# Not done yet!



## coyotejon (Feb 4, 2010)

Couple little raccoons from the last two nights. I caught two big boars the two nights before but forgot the pics.....grrrrrrr.


----------



## 220swift (Mar 2, 2011)

Good job. Looks like their still furred out pretty well.


----------



## El Gato Loco (Jan 15, 2010)

Good going man!! Keep after em!


----------



## youngdon (Mar 10, 2010)

Nice job Jon, Your raccoons should keep their fur for a bit with snow still on the ground.


----------



## Ruger (Jan 22, 2011)

Lookimg good!


----------



## Mick105 (Jan 6, 2012)

Nice Job CJ, thanks for sharing the pictures too. When does MN trapping season end?


----------



## coyotejon (Feb 4, 2010)

Our muskrat and mink ended the last day of Feb, raccoon and fox close the 15th of this month(only a couple days left, but I got another one last night!), coyote are year round, and beaver goes to April 30th.

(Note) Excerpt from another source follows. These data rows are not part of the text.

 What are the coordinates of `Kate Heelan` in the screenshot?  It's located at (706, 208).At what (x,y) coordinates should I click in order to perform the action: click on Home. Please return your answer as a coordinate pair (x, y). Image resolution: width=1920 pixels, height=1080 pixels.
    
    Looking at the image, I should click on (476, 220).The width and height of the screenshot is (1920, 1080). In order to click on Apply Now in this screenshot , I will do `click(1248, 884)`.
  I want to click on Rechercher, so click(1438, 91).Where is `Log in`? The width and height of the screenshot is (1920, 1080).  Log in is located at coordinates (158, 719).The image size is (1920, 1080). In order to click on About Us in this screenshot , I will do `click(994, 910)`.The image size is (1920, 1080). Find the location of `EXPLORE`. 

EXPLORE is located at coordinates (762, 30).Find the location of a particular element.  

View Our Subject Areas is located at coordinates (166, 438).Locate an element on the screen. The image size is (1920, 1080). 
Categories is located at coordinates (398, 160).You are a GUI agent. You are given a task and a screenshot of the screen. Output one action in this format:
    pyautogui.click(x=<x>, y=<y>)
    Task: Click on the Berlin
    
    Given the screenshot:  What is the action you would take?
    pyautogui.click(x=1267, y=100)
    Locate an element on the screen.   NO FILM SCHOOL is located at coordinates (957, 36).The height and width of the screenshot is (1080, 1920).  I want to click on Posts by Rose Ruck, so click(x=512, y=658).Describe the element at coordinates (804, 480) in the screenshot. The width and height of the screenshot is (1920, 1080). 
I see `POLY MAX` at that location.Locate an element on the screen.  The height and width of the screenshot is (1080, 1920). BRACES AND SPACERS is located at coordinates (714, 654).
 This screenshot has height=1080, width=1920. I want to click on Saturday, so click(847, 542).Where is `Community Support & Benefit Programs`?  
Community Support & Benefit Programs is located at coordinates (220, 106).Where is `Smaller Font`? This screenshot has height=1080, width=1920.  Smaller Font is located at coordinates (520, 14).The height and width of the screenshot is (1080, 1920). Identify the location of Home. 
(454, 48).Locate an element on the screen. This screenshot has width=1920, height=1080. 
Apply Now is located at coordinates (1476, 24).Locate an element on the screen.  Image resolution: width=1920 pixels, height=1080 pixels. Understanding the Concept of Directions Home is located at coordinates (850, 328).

Of course we have fisher, marten, otter, and cat seasons but they were all done a couple months ago. Thanks guys. These raccoons are moving like crazy with this warm up! Caught one every night for the last five nights. More pics to come. I am going to start beaver trapping this week too before I go back to work for the season! Gonna be busy!


----------



## hassell (Feb 9, 2010)

Nice looking raccoons, got a couple coming around at night driving my killer, raccoon-dog crazy.


----------



## Mick105 (Jan 6, 2012)

I am seeing a bunch of raccoons out moving too but our season ended Jan. 31. Good Luck on the last couple days.


----------